Prenons l'exemple, fréquent en pratique, de l'entreprise qui souhaite mettre un avertissement au salarié. Le droit disciplinaire est formaliste et vise à protéger les salariés. La responsable hiérarchique d'une salariée lui adresse un e-mail ainsi rédigé "Voila deux semaines où tes commandes ne sont pas rentrées dans l'ordinateur ou pas télécommuniquées, ce qui veut dire résultats non exploitables... Si tu souhaites recevoir un second courrier d'avertissement, tu vas être servie ? Je compte sur toi pour faire comme tous tes collègues, c'est-à-dire rentrer et télécom tous les vendredis soir"

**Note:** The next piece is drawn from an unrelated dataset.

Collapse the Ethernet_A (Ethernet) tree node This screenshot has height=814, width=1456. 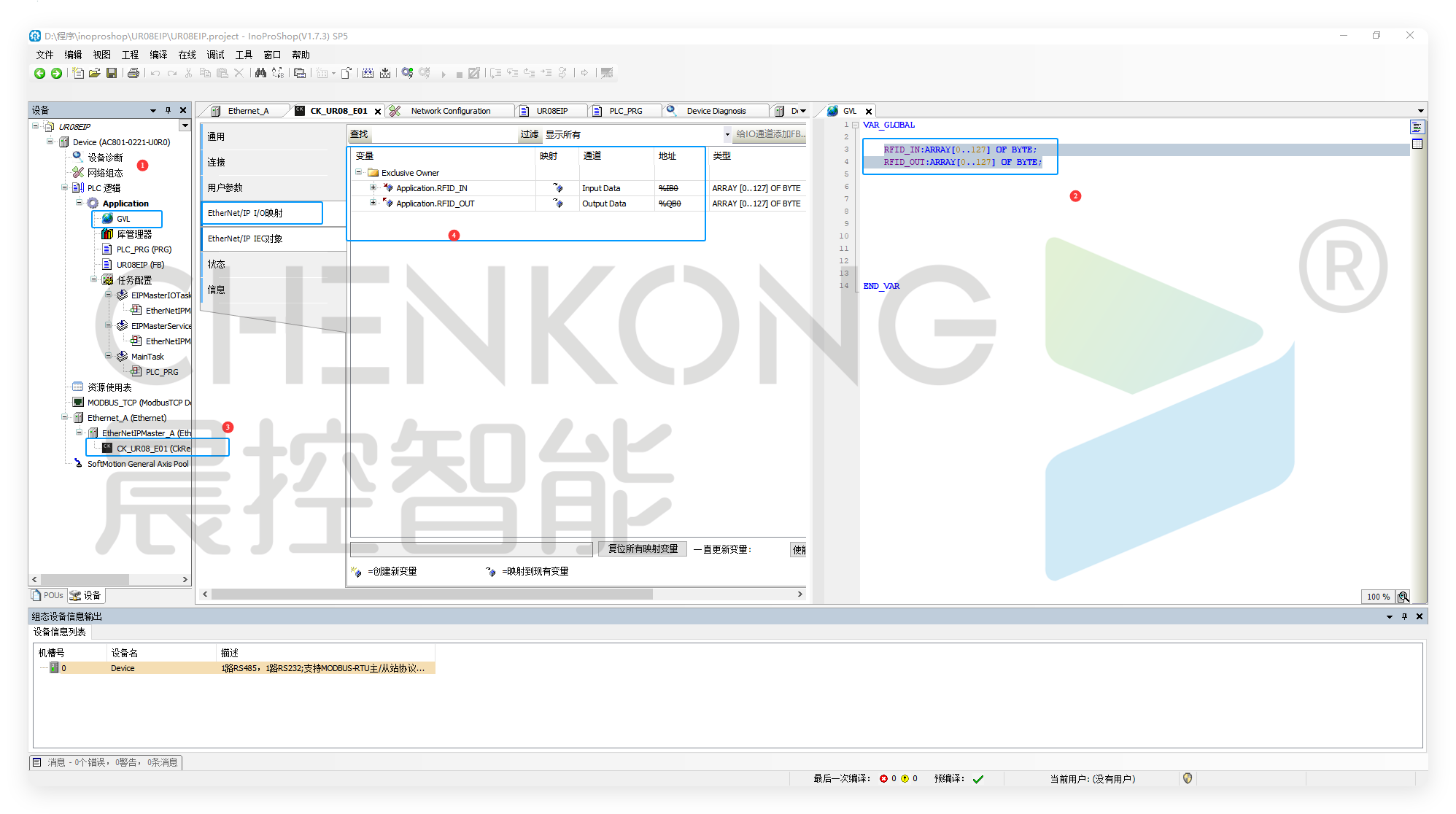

On observera que ce reproche lui est adressé par voie électronique (e-mail). La cour d'appel considère qu'il s'agit d'un avertissement. La plus haute juridiction lui emboîte le pas et estime "qu'ayant relevé que par courriel électronique du 4 octobre 2002, l'employeur reprochait à la salariée de ne pas rentrer ses commandes dans l'ordinateur et de ne pas tenir son agenda à jour, et lui enjoignait de procéder à cette opération, à l'instar de ses collègues, tous les vendredis soirs, la cour d'appel a pu décider que ce courrier sanctionnait un comportement fautif et constituait un avertissement".

Voilà qui va rassurer nombre d'entreprises, il est possible de considérer qu'un courriel constitue un avertissement, quel progrès ! La Cour de cassation (cass. soc 8 novembre 2006 N° de pourvoi : 05-41514) se met au goût du jour et monter par là qu'elle prend en compte les évolutions technologiques.

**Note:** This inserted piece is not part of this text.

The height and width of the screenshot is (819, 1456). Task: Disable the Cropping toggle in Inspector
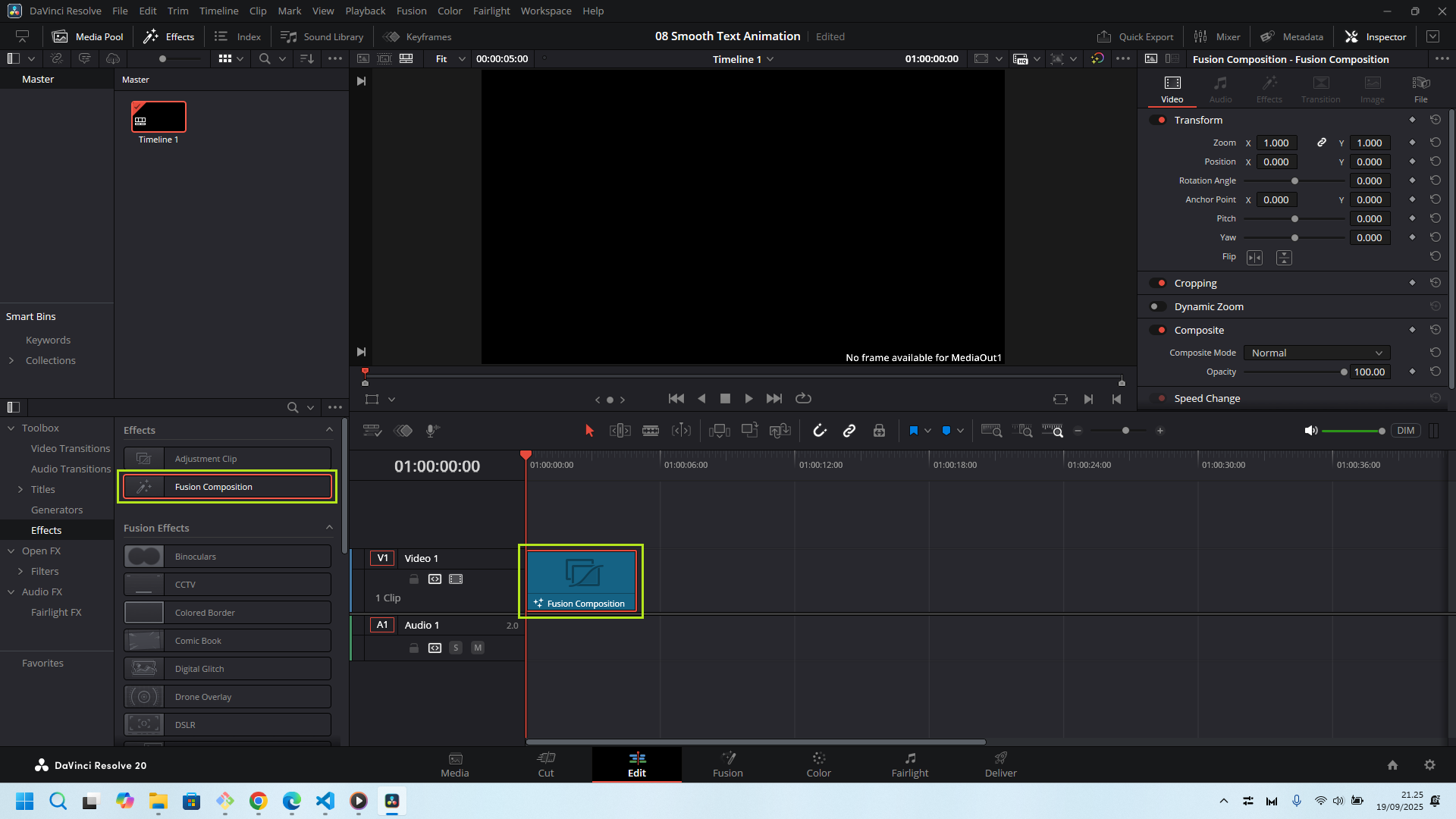pyautogui.click(x=1157, y=283)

Mais attendons la fin de l'histoire. En effet, dans cette affaire l'employeur décidait de procéder au licenciement de la salariée. Mauvaise idée car les faits invoqués dans la notification de licenciement (qui sont les seuls à pouvoir être évoqués devant le conseil des prud'hommes) étaient les mêmes que dans le courriel. Or, si l'on considère que le courriel constitue un avertissement, dès lors que "les seuls faits invoqués dans la lettre de licenciement étaient ceux-là même qui avaient justifié l'avertissement [par courriel] du 4 octobre", la conclusion s'impose d'elle même : les faits "ne pouvaient être sanctionnés une seconde fois". La souplesse concernant le formalisme de l'avertissement se retourne finalement contre l'employeur.

Le formalisme lors de la rupture du contrat de travail

On prendra deux exemples. Commençons par le cas du licenciement pour motif économique.Lorsqu'une entreprise est confrontée à la nécessité de réduire ses effectifs elle doit impérativement traiter les difficultés suivantes : définir un motif "économique recevable au regard du droit de travail français ; définir des "critères d'ordre" permettant de déterminer le salarié dont le contrat est rompu ; rechercher des solutions de reclassement dans l'entreprise et, le cas échéant, dans le groupe auquel elle appartient ; mettre en place un plan social (que depuis quelques années on nomme "plan de sauvegarde de l'emploi"), lorsque le nombre de suppressions envisagé est de 10 ou plus dans une entreprise d'au moins 50 salariés.

L'illustration porte sur l'obligation de reclassement dont on rappellera brièvement les contours afin de mieux appréhender ce qui suit.

A la suite d'une suppression ou transformation d'emploi, et avant d'envisager le licenciement pour motif économique l'employeur doit proposer aux salariés concernés "des emplois disponibles de même catégorie ou, à défaut, de catégorie inférieure, fût-ce par voie de modification substantielle des contrats de travail" (Cass. soc., 8 avril 1992, n°89-41.548, Jardin). D'origine jurisprudentielle, l'obligation de reclassement est préalable à tout licenciement pour motif économique (Cass. soc., 19 février 1992, n°90-46.107, RJS 04/92 n°420) ; elle a été consacrée par le législateur avec la loi n°2002-73 du 17 janvier 2002 (article L. 321-1, alinéa 3, du Code du travail).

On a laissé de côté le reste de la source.